Corey Diamond, PharmD
It may surprise some pharmacists that the practice of using vancomycin loading doses is not currently supported by robust clinical evidence. A 2020 consensus guideline from the American Society of Health-System Pharmacists, the Infectious Diseases Society of America, the Pediatric Infectious Diseases Society, and the Society of Infectious Diseases Pharmacists has graded the current evidence with a B-II, which indicates a recommendation neither for nor against the practice. And while many institutional protocols recommend vancomycin loading doses of 20 mg/kg to 35 mg/kg to prevent treatment failure by rapidly reaching therapeutic concentrations, a new study published in the March 2021 issue of Therapeutic Advances in Infectious Disease suggests it may not matter.
Flannery and colleagues conducted a retrospective, single-center, cohort study that analyzed hard, clinical outcome data from more than 400 ICU patients—making it the largest study of vancomycin loading doses to date in any patient population with a protocol that adheres most closely with the 2020 consensus guidelines.
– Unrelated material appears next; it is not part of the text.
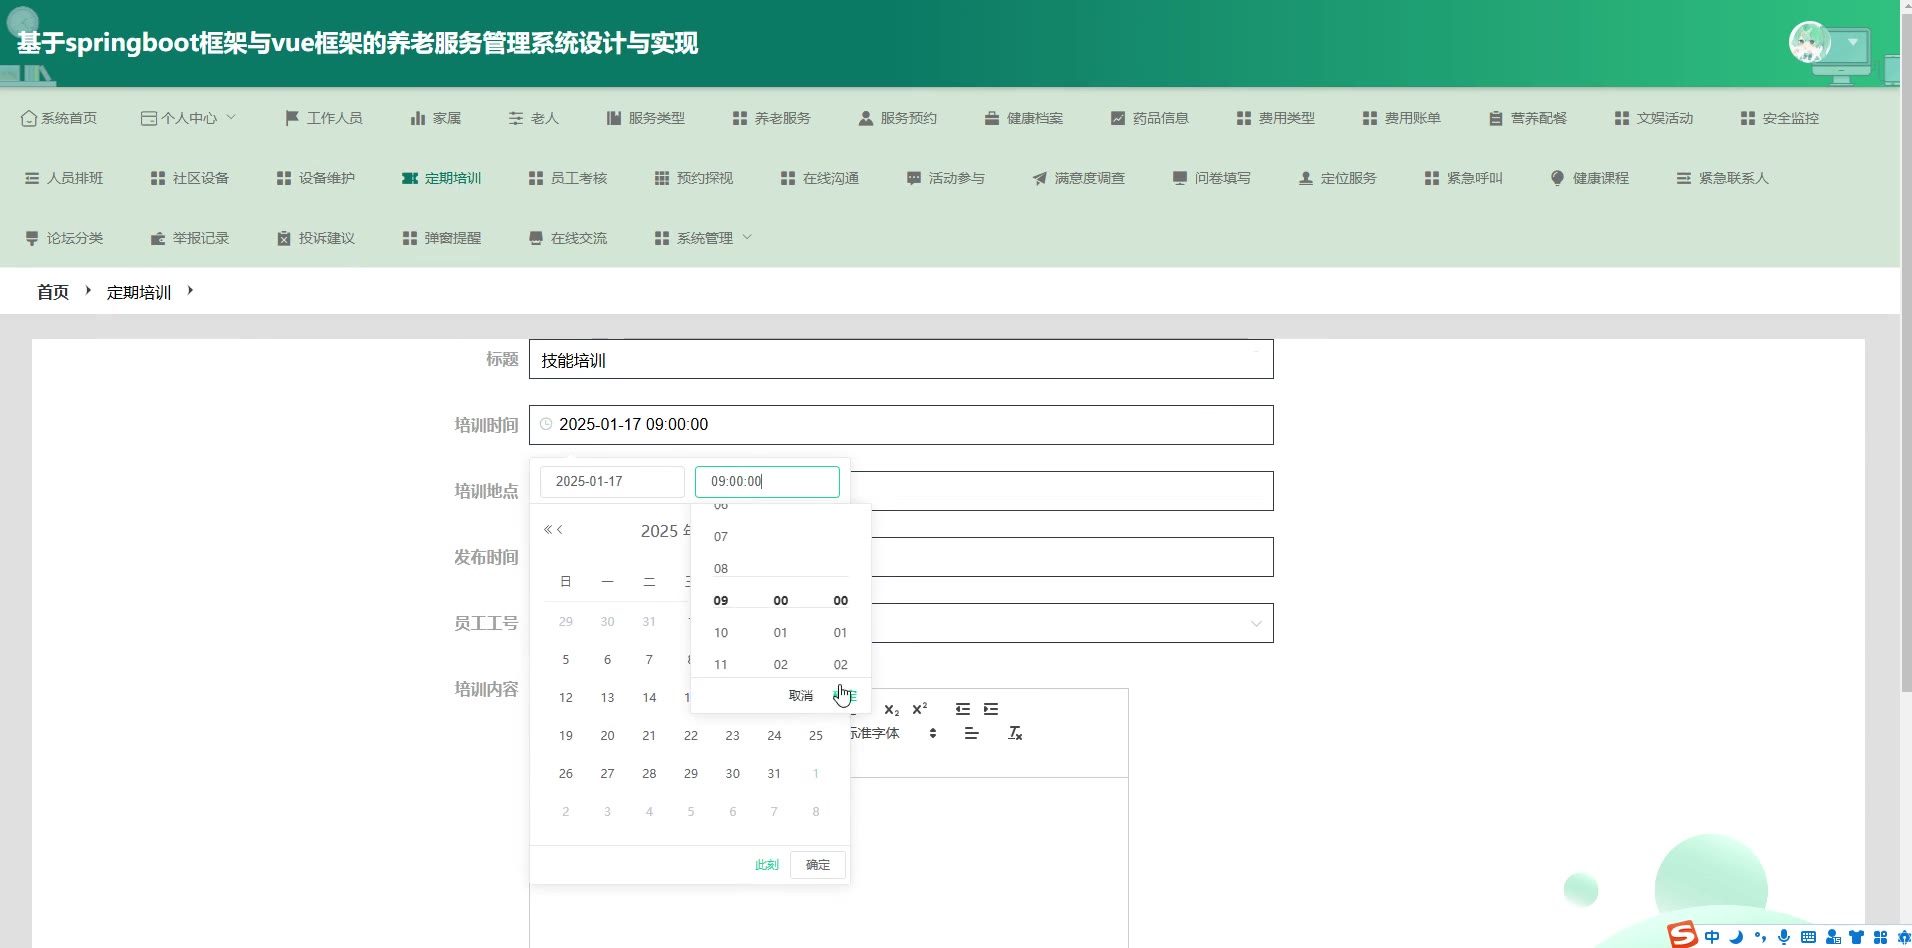
Task: Click 取消 in the time picker
Action: [801, 696]
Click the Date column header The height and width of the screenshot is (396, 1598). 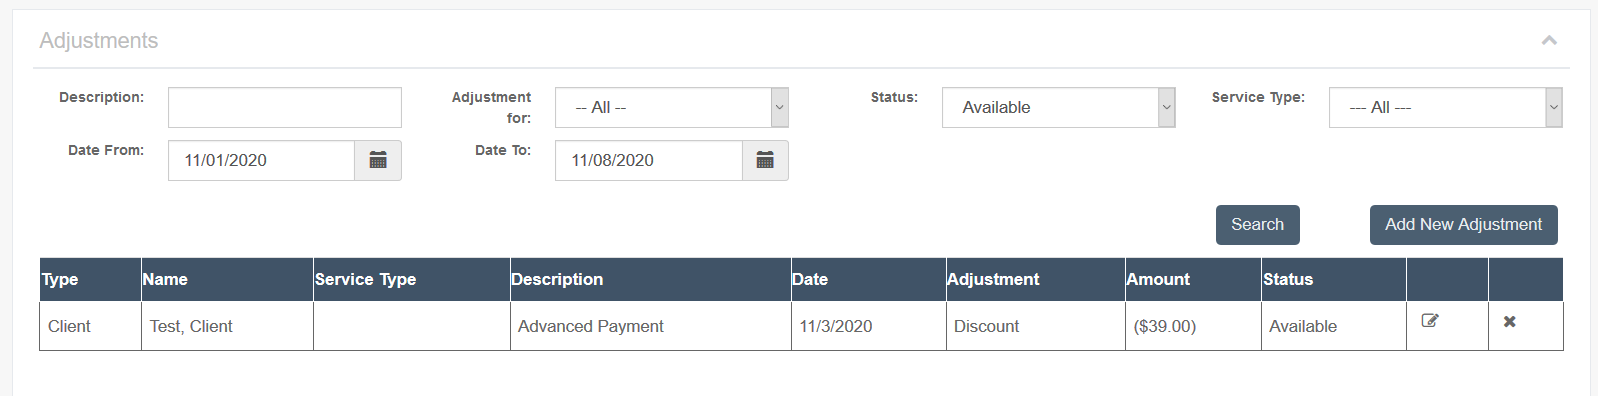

The researchers stratified patients receiving vancomycin into two groups: patients who received a targeted loading dose of 30 mg/kg and those who received a targeted maintenance dose of 15 mg/kg upon therapy initiation.
The researchers found no significant difference between the treatment groups in the primary outcome of clinical failure, which included a composite outcome of death within 30 days of first methicillin-resistant Staphylococcus aureus (MRSA) culture, blood cultures positive for more than 7 days, white blood cell count or temperature elevated more than 5 days after vancomycin initiation, or substitution—or addition—of another MRSA agent.
In addition, they detected no differences in any single component of the composite outcome, all-cause ICU mortality, acute kidney injury, or duration of vasopressor or mechanical ventilatory support.
More curious findings
There are, arguably, only four fully published studies in the literature that investigate the effect of vancomycin loading doses on a primary clinical efficacy endpoint; however, none are randomized controlled trials.
One study abstract published in the January 2021 supplement of Critical Care Medicine found similar results to those reported by Flannery and colleagues. In a retrospective, single-
center cohort study, Malaria and colleagues compared MRSA bacteremia cohorts given a median vancomycin dose of 26 mg/kg versus 16 mg/kg. Over a 7-day period, the researchers found no significant difference in their primary composite outcome that reflected clinical failure.
Another study worth mentioning was published in the Journal of Chemotherapy in 2018 by Weslock and colleagues. In contrast to the Malaria and Flannery studies, this retrospective cohort study’s primary efficacy outcome—time to systemic inflammatory response syndrome resolution—was statistically significantly less in patients with MRSA bacteremia who received a loading dose of 20 mg/kg or higher, compared with the control cohort. However, the researchers did not find a significant difference in mortality, time to negative blood cultures, or length of stay.
Most of the literature on this practice consists of small or low-quality observational studies that are relatively heterogeneic and have insufficient power to detect clinical outcomes. The studies that do have acceptable quality mainly contain objectives focused on achieving targeted therapeutic trough concentrations rather than clinical objectives.
On the flip side
In 2014, Kalil and colleagues published a landmark study in JAMA that demonstrated, among other things, that patients with MRSA bacteremia have an increased risk of mortality and prolonged hospitalization that is independently associated with delayed initiation of antimicrobials.
Particularly in patients with sepsis, each hour of delay in administering antibiotics, in general, is associated with a 7.6% reduction in survival.
This risk appears to put the 2020 consensus guideline into perspective. The guideline recommends considering the use of vancomycin loading doses only in patients with critical illness or chronic kidney disease that requires dialysis.
Coupled with what appears—at this juncture—to be a minimal effect on nephrotoxicity incidence, this makes the recommendation seem reasonable.
Ultimately, the current lack of power in the literature brings with it considerable empowerment for clinical pharmacists to use their judgment to mitigate vancomycin risk for their patients.
Hospitalists should review the literature themselves and reach their own conclusions about how to improve patient outcomes.